What the task requires: From the line containing "Task: Click the In [33] cell prompt" through the last line of the data, both ends included, write out every line exactly; omit the pictures.

___ Material for this exercise

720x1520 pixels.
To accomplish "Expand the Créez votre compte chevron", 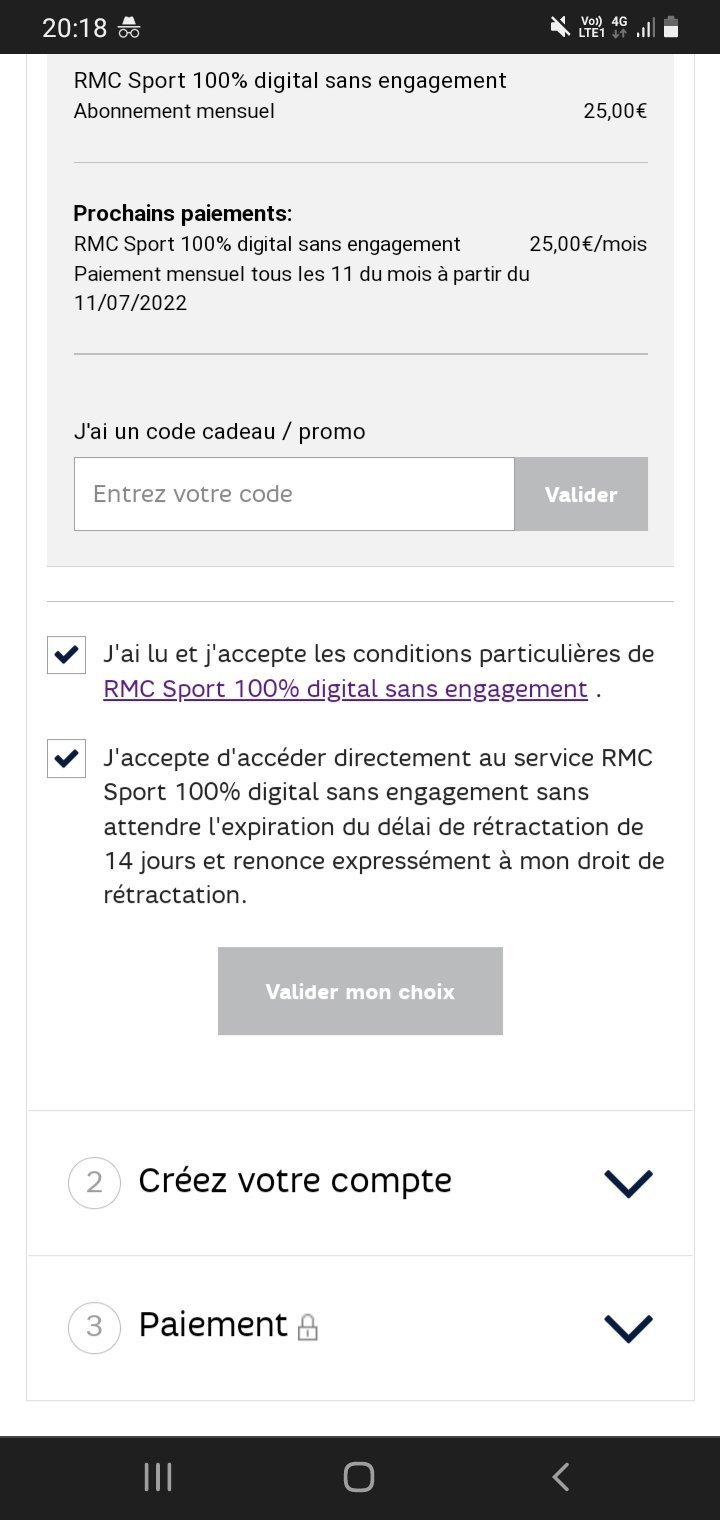I will 629,1183.
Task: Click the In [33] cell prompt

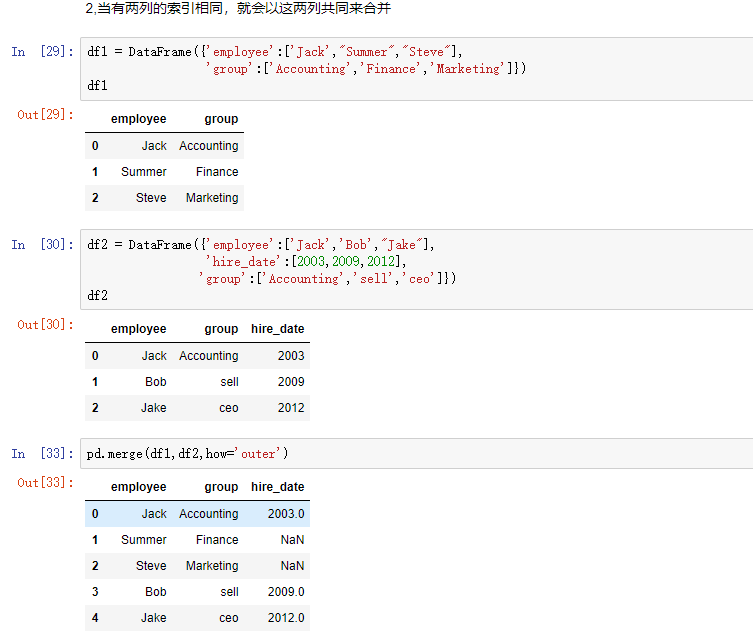Action: pyautogui.click(x=42, y=453)
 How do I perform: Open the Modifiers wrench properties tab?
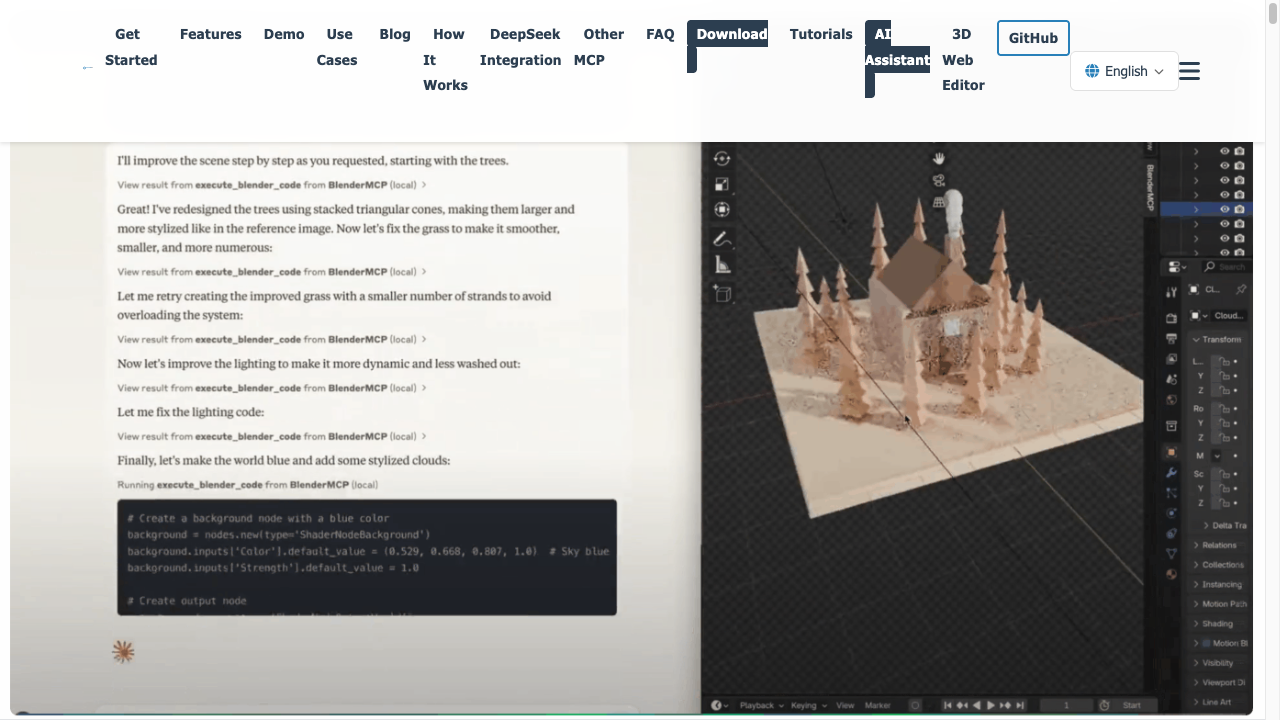click(x=1171, y=472)
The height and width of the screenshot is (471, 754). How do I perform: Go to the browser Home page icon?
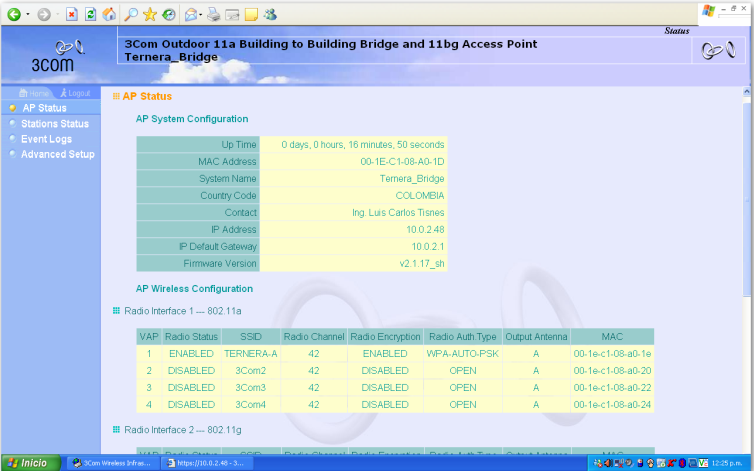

______

Reply:
Task: Click the In [33] cell prompt

Action: pyautogui.click(x=42, y=453)
 How do I perform: Open the Modifiers wrench properties tab?
click(x=1171, y=472)
The height and width of the screenshot is (471, 754). How do I perform: Go to the browser Home page icon?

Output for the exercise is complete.